Data drawn from a collection:
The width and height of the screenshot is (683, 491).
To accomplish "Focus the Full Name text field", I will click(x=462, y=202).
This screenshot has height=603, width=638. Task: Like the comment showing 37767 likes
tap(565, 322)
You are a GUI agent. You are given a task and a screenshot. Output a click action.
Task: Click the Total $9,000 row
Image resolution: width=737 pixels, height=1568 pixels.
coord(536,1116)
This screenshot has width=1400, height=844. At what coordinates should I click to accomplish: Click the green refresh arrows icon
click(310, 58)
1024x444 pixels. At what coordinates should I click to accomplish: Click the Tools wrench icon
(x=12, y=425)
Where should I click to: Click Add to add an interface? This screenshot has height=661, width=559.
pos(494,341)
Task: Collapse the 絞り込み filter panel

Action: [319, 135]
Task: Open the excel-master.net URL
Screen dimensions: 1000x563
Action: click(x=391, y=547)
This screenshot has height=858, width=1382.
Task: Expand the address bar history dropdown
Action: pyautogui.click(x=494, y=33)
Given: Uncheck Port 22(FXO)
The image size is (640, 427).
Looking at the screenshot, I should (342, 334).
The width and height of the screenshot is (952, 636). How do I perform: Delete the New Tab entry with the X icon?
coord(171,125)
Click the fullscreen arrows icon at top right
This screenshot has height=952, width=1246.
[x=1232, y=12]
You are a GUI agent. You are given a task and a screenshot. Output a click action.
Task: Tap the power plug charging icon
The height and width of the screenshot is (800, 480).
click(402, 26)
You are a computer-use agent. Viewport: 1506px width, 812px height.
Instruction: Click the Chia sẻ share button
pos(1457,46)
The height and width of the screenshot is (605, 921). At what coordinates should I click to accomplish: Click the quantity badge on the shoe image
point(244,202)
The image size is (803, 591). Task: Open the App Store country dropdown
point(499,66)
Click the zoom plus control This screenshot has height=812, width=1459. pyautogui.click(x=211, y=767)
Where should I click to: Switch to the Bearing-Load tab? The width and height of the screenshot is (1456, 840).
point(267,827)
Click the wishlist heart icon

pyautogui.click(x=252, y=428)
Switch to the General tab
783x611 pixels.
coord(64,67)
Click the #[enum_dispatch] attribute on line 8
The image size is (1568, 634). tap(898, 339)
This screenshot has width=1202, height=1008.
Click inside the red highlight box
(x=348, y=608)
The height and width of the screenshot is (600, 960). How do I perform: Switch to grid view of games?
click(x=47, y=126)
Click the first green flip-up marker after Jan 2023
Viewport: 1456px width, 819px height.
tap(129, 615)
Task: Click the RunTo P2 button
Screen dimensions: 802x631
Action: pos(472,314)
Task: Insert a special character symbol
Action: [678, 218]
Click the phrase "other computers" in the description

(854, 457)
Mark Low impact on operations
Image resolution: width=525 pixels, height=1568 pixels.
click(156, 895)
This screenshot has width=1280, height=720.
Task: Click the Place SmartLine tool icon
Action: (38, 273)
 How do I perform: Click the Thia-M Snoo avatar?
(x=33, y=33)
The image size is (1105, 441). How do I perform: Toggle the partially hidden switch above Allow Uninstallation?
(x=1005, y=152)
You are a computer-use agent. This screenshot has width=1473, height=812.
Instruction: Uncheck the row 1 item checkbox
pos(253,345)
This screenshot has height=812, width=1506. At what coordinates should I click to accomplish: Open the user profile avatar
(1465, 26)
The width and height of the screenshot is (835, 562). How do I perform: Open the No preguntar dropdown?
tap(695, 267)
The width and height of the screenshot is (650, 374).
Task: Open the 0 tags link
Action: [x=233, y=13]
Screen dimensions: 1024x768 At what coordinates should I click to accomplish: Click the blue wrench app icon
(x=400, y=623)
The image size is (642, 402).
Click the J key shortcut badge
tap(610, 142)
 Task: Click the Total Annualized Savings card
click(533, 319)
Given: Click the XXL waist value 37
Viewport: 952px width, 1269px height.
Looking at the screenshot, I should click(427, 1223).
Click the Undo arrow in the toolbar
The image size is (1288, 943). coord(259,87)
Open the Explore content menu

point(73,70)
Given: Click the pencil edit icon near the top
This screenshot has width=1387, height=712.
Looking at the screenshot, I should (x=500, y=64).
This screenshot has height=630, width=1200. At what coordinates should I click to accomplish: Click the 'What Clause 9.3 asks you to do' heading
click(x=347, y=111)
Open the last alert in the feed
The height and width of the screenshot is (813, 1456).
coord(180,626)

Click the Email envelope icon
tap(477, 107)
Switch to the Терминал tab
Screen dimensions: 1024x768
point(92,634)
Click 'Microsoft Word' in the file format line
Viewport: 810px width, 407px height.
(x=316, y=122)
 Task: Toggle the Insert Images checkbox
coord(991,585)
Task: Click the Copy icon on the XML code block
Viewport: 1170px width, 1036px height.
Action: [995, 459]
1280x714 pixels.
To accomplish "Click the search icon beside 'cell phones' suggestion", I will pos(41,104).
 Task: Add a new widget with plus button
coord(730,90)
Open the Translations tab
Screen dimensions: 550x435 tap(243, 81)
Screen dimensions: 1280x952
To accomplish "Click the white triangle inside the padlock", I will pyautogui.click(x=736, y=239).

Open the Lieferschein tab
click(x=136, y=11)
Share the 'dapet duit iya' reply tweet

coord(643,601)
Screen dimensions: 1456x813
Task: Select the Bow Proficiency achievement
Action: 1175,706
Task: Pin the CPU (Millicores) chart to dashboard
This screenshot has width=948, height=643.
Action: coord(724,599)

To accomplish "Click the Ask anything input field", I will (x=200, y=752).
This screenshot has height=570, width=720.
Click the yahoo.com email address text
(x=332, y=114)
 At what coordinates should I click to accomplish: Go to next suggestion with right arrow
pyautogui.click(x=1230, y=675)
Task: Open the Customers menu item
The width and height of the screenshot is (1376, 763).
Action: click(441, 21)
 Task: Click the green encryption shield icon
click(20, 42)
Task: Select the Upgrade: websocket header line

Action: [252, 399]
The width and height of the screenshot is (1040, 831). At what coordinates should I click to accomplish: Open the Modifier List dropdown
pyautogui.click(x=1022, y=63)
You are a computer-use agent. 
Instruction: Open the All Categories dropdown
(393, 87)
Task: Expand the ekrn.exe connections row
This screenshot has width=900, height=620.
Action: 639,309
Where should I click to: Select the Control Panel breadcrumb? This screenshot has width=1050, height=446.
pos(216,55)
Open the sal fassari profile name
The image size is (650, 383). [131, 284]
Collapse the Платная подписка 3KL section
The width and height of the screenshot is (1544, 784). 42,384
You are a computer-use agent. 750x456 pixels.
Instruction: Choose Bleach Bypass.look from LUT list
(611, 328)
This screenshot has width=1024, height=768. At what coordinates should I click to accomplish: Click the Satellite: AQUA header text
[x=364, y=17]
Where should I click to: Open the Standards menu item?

▶ **Set exercise**
Reproduce the data from its start through the line containing "click(310, 58)", keeping every line including the requests. Raise each coordinate in the answers by 62, and leave the requests and any format samples in them unchanged.

▶ **Output of the task**
The width and height of the screenshot is (683, 491).
To accomplish "Focus the Full Name text field", I will click(x=524, y=264).
This screenshot has height=603, width=638. Task: Like the comment showing 37767 likes
tap(627, 384)
You are a GUI agent. You are given a task and a screenshot. Output a click action.
Task: Click the Total $9,000 row
Image resolution: width=737 pixels, height=1568 pixels.
coord(598,1178)
This screenshot has width=1400, height=844. At what coordinates should I click to accomplish: Click the green refresh arrows icon
click(372, 120)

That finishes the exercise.